- **Enunciado 1**: Repita sem alterações a passagem do texto sobre contracultura que vai de "O Inédito Viável" até "ensaiada pelo mundo.".
- **Enunciado 2**: Prossiga com o texto sobre contracultura a partir do ponto em que ele termina.

- **Trecho fornecido**:
O Inédito Viável em Chamas

Feche os olhos. Sinta o cheiro de tinta fresca na parede recém-pichada, ouça o som rachado de uma guitarra feita em casa, sinta a vibração de vozes que não pedem licença para existir. Contracultura é isso: uma recusa polida não serve; o que vale é o “não” dito com o corpo inteiro. Não é moda alternativa, não é só o figurino dos anos 60 ou 70 — é uma pulsação que surge sempre que alguém decide que não vai seguir a coreografia ensaiada pelo mundo.

Quando Theodore Roszak, em The Making of a Counter Culture, descreveu a explosão juvenil que misturava rock psicodélico, filosofia oriental e protestos contra a guerra, ele captou algo maior do que um momento histórico: captou o impulso de reinventar a percepção. Michel Foucault, com seu faro para as engrenagens invisíveis do poder, nos lembraria que esse gesto é sempre mais do que estética — é contra-coreografia, uma tentativa de mudar o passo antes que a música da ordem termine.

- **Material fornecido**:
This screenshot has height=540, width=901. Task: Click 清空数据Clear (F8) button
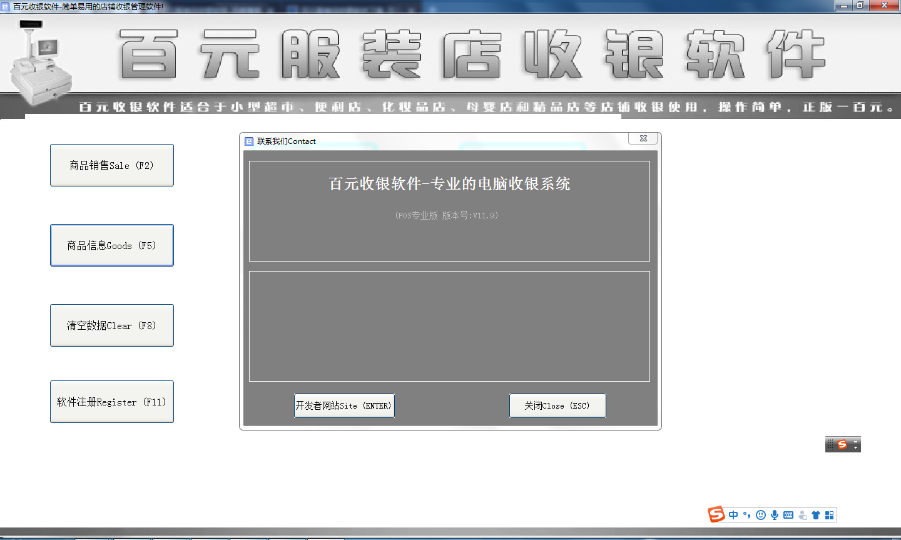(112, 325)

- **Saída esperada 1**:
O Inédito Viável em Chamas

Feche os olhos. Sinta o cheiro de tinta fresca na parede recém-pichada, ouça o som rachado de uma guitarra feita em casa, sinta a vibração de vozes que não pedem licença para existir. Contracultura é isso: uma recusa polida não serve; o que vale é o “não” dito com o corpo inteiro. Não é moda alternativa, não é só o figurino dos anos 60 ou 70 — é uma pulsação que surge sempre que alguém decide que não vai seguir a coreografia ensaiada pelo mundo.

- **Saída esperada 2**:
No Brasil, contracultura é tropicalismo misturando guitarra elétrica e berimbau, é o improviso que Hermano Vianna enxerga como traço identitário, é o espaço produzido pela troca humana que Milton Santos descreveu como antídoto contra a pasteurização do mundo. Renato Janine Ribeiro vai mais longe: resistir culturalmente é ato político e poético ao mesmo tempo.

Hoje, ela não mora só nos cartazes amassados de festivais independentes. Está nas bandas que gravam no quarto e lançam no Bandcamp, recusando o crivo de gravadoras; nos slams que ocupam praças e fazem do asfalto um palco; nos coletivos de mídia como a Mídia Ninja que narram os fatos a partir de uma lente própria. Está no agricultor que troca sementes crioulas para driblar a lógica industrial e no programador que cria software livre para que o conhecimento não tenha dono. Está na aldeia indígena que transmite, via celular, um ritual ancestral — e transforma o 4G em ponte cultural.

A contracultura digital é, talvez, sua encarnação mais intrigante: não foge da tecnologia, mas a subverte. Hackers que defendem criptografia como direito, artistas que usam inteligência artificial não para repetir estéticas pré-fabricadas, mas para questionar o próprio papel da máquina na criação.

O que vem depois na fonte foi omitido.